### INSTRUCTIONS TO FOLLOW
The first line of the entries below, the line containing "Click the 1.4k y-axis label", and every line between them should be repeated exactly, and nothing else.

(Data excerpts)
________________

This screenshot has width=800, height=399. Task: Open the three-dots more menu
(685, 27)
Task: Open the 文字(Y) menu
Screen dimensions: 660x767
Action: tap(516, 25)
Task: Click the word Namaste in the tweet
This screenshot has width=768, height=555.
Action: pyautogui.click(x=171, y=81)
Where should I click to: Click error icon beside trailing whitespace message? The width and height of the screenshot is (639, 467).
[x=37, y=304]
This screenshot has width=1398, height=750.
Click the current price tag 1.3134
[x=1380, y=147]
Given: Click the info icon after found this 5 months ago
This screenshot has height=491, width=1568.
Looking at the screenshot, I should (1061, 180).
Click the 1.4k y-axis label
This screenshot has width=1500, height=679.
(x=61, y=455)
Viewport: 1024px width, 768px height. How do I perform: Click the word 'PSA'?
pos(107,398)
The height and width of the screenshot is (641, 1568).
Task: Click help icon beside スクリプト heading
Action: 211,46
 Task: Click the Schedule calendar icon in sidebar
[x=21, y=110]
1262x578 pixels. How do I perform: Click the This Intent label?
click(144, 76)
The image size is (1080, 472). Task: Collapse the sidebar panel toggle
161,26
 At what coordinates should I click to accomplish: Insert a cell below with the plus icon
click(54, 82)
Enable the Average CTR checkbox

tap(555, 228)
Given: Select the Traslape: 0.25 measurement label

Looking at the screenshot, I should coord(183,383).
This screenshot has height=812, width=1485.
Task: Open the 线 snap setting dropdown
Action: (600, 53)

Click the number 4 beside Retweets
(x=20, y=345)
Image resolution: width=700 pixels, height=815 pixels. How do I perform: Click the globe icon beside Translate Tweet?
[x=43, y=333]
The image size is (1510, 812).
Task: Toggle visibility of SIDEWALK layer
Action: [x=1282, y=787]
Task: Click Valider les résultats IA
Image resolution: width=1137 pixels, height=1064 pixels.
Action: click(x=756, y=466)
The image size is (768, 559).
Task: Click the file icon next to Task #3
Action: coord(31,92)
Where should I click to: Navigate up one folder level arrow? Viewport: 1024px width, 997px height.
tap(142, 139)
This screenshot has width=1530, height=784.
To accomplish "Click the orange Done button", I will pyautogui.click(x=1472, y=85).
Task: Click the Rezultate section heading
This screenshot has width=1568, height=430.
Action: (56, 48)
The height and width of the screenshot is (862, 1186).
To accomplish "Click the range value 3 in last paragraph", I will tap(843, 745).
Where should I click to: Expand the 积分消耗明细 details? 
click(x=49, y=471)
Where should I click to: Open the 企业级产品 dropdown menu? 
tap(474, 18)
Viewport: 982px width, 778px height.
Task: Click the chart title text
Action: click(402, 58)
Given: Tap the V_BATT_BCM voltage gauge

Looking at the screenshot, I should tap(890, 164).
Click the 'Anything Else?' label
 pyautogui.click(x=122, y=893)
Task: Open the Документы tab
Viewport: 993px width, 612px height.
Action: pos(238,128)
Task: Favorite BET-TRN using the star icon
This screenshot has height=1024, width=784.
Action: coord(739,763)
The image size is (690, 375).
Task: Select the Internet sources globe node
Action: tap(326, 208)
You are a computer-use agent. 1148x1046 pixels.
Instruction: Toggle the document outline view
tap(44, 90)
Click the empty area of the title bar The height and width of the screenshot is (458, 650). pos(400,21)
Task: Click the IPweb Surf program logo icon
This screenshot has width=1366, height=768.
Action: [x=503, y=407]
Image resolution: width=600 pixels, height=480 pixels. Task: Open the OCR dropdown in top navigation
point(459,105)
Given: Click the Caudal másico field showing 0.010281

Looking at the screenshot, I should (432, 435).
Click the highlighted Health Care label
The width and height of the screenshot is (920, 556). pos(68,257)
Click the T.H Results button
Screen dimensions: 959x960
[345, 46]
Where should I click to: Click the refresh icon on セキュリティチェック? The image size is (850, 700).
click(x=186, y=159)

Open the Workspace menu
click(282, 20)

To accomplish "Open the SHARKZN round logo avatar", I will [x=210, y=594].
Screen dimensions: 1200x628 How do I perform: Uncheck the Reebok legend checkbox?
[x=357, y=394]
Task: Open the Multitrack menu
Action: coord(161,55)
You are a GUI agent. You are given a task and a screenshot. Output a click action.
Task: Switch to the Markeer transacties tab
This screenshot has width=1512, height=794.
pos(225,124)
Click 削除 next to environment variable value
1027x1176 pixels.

________________

### RESPONSE
This screenshot has width=800, height=399. Task: Open the three-dots more menu
(685, 27)
Task: Open the 文字(Y) menu
Screen dimensions: 660x767
Action: tap(516, 25)
Task: Click the word Namaste in the tweet
This screenshot has width=768, height=555.
Action: pyautogui.click(x=171, y=81)
Where should I click to: Click error icon beside trailing whitespace message? The width and height of the screenshot is (639, 467).
[x=37, y=304]
This screenshot has width=1398, height=750.
Click the current price tag 1.3134
[x=1380, y=147]
Given: Click the info icon after found this 5 months ago
This screenshot has height=491, width=1568.
Looking at the screenshot, I should (1061, 180).
Click the 1.4k y-axis label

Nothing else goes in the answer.